それでも、初めは土日にバイトを入れることで、月々の不足を補った。だが7、8年前、どうしても足りず、カードローンに手を出した。以来、カードローンの残高は積み上がり、借金の沼から抜け出せなくなった。

「金銭にルーズだったということに尽きますね」

志村は自嘲気味に語る。

家計が厳しいということを早めに妻に相談できれば、生活費を節約したり、パートに出たりするなどして対応してもらえたかもしれない。だが、プライドが邪魔をしたのか、志村は妻に言い出せなかった。妻は、夫が普通に働き、お金を稼いでいると思い込んでいた。
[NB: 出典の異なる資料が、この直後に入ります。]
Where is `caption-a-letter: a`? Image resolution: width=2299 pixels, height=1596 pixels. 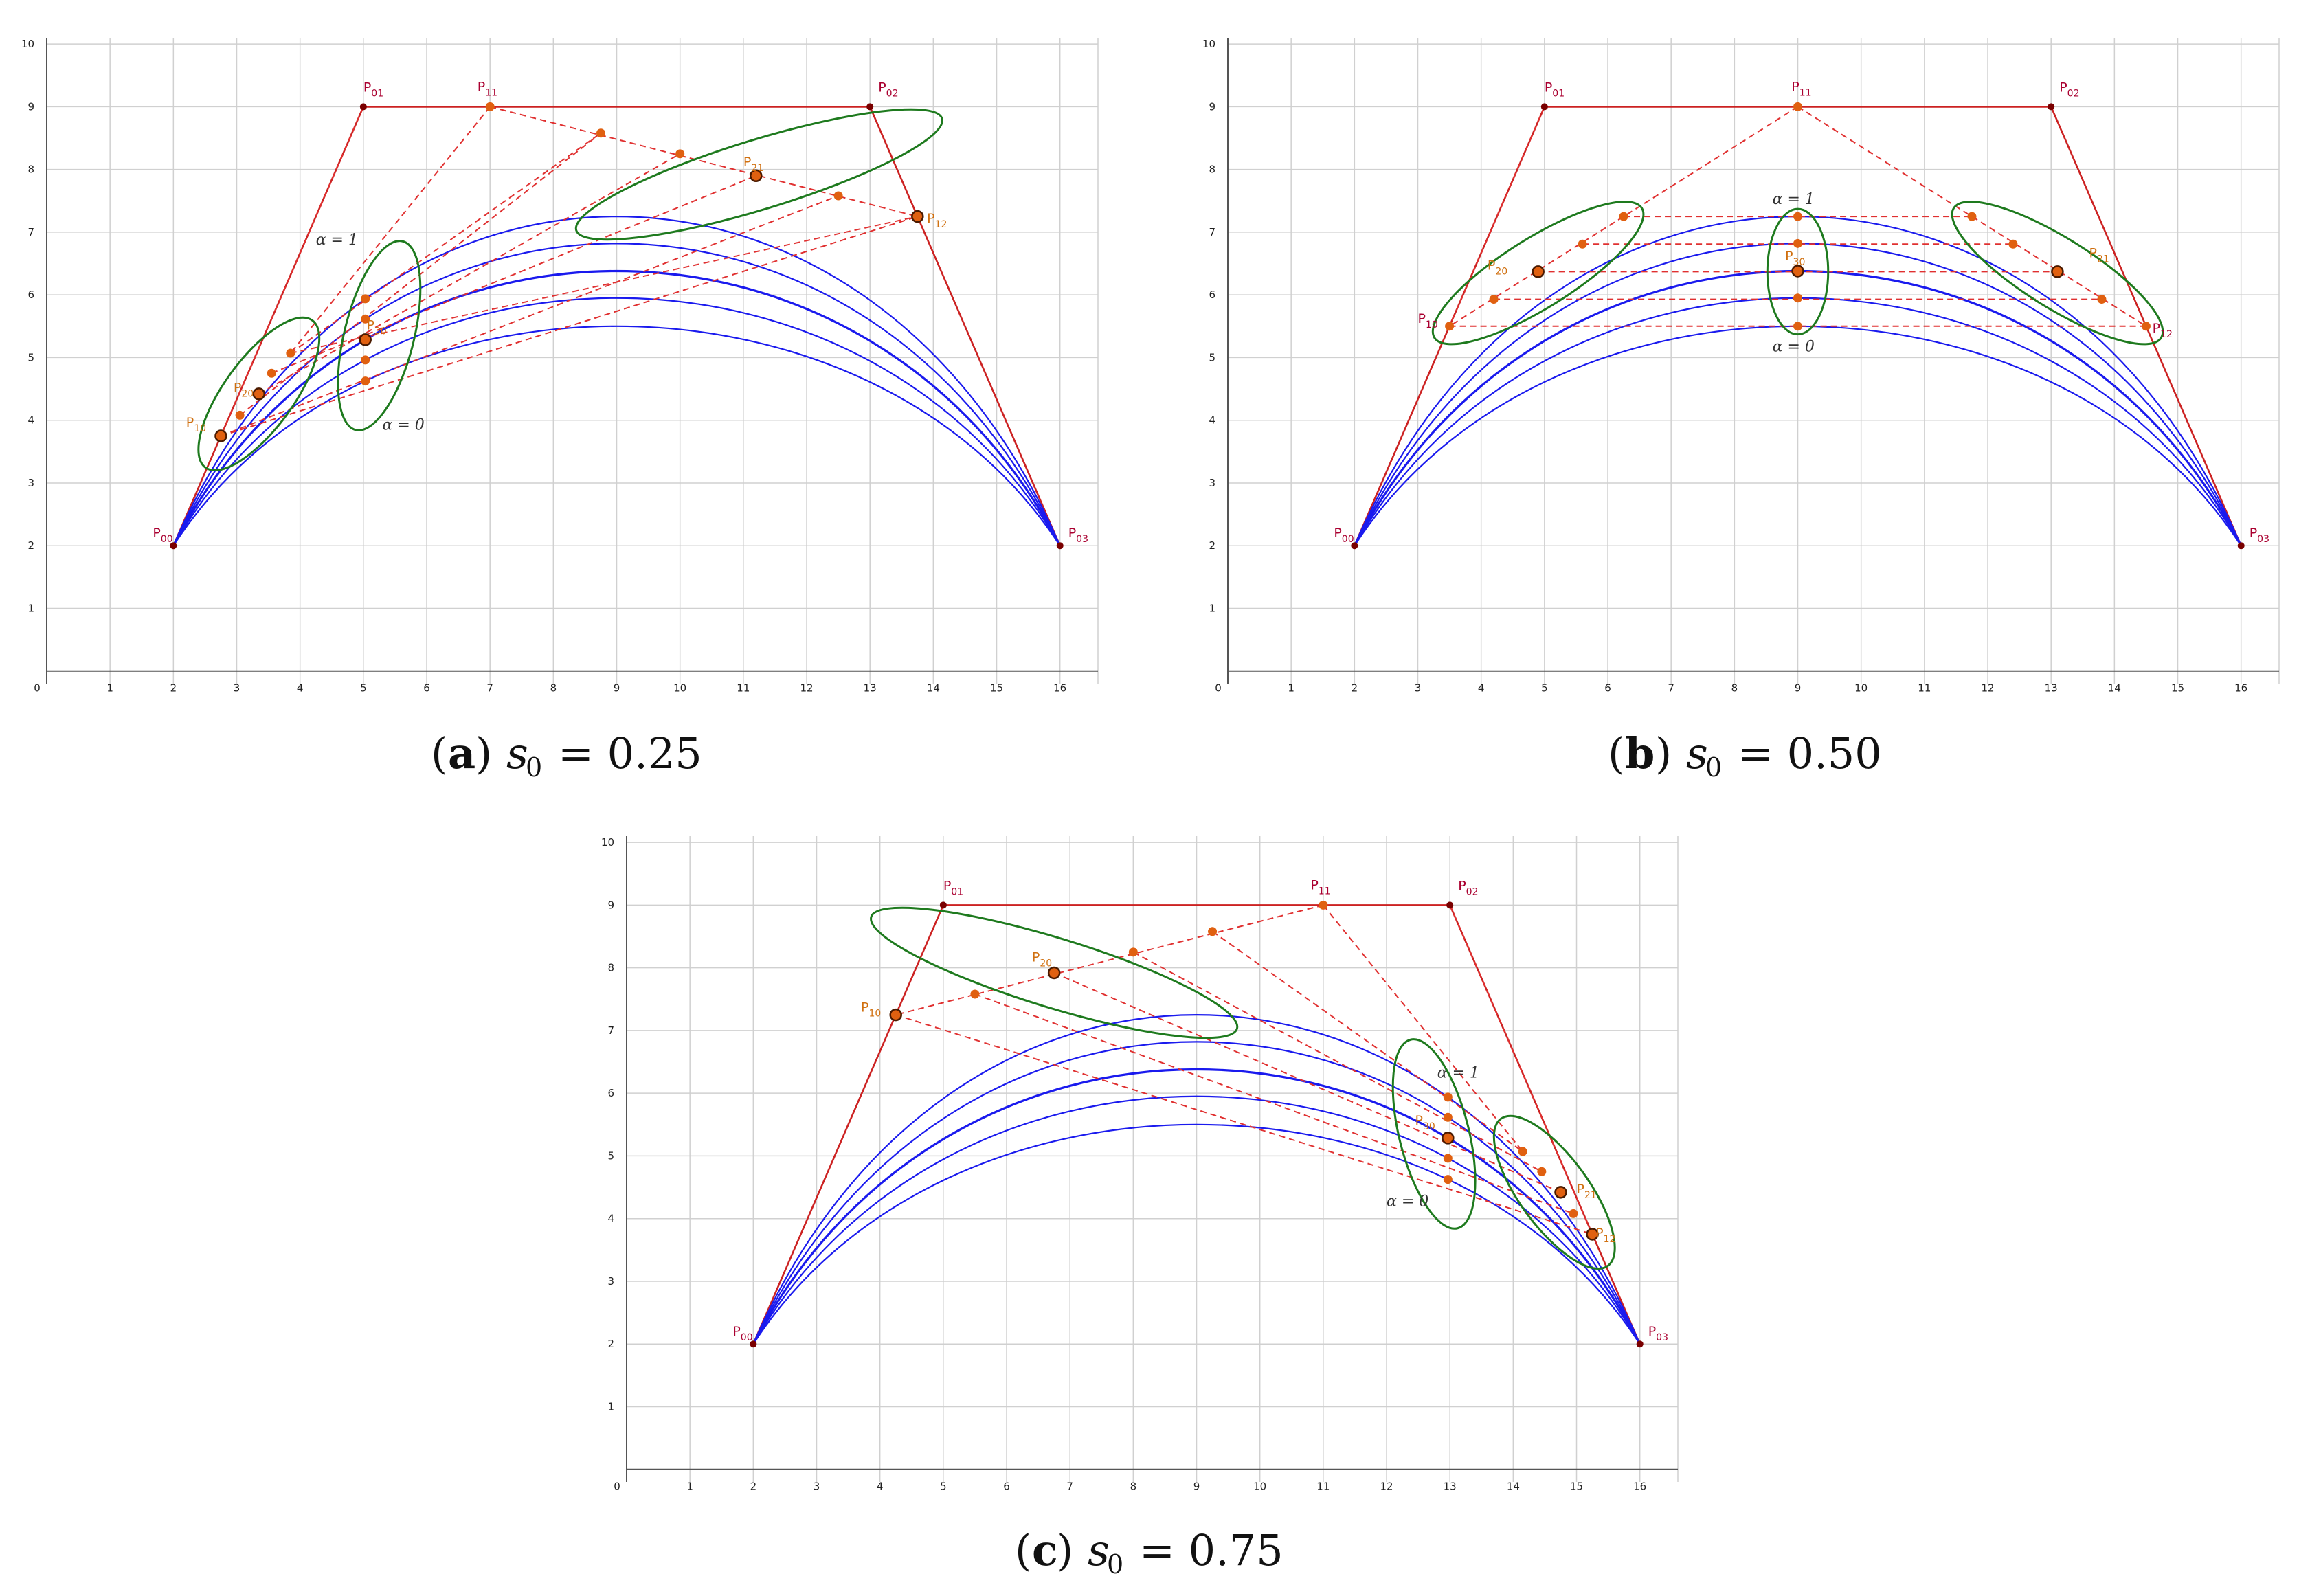
caption-a-letter: a is located at coordinates (462, 753).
だが、自転車操業のような生活は終わりを迎える。借入金限度額の上限に達してしまったのだ。住宅ローンを含めた借金の総額は2000万円を超えていた。

そして、すべてを打ち明けると、妻は子どもを連れて家を出た。最終的に、慰謝料と養育費を払わない代わりに、親権は妻が持つという条件で離婚が成立した。 

2020年8月、コロナ禍の中での出来事である。

一人残された志村は借金を返済するため、27年間勤めた会社を辞めた。借金の返済に充てる退職金が目的だった。だが、悪いことは重なるものだ。飲食店のバイトを始めたが、仕事や若者中心の職場に馴染めず、次第に店長からきつく当たられるようになった。
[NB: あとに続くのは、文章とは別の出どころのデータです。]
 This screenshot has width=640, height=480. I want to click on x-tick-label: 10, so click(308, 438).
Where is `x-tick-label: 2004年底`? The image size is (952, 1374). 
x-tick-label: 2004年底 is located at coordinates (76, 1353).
借金と離婚で精神的に参っていたところに、新しい職場の人間関係の不調である。何もかもが嫌になった志村は、すべてを放り出して故郷を後にした。そして11月下旬、カバン一つで軽バンに乗り込むと、東京に向かってアクセルを踏んだ。

「暖かい場所へ行きたい」さすらいの末、座間市へ

「すべてから逃げ出したかったんです。夜逃げ同然? そうですね。まさに夜逃げでした」

志村はそう振り返る。

東京を目指したのは、最終的に東京でホームレスになろうと思っていたからだ。道の駅の駐車場で寝泊まりしながら東京を目指し、所持金が切れた段階で車を乗り捨てホームレスになる。最後は路上で野垂れ死ぬ──という計画である。

「自死」という選択肢が脳裏によぎらないこともなかったが、自分は自殺ができるような人間ではないと、すぐに思い至った。

道の駅を転々とする生活を始めた志村は、北関東に入った後、群馬、栃木、埼玉、茨城、千葉と、道の駅を求めて南下した。長時間、道の駅に駐車していると怪しまれるため、昼間はコンビニで時間を潰し、夜遅くに道の駅に行った。

「車中泊の間、一番気をつけていたのは警察の職務質問です。一度、福島で呼び止められまして。この時はテールランプが切れていることを指摘されただけでしたが、根掘り葉掘り聞かれると面倒だな、と」

そうこうしているうちに12月になり、夜の寒さでまともに眠れない日が増えた。少しでも暖かいところに移ろうと、スマホで関東近郊の気温を調べると、神奈川県の気温が他よりも少しだけ高い。そこで、神奈川県に移動することにした。

死のうとしている人間が、寒さに震え、暖かい場所を目指すのも不思議な話だが、それも含めて人間のリアルだろう。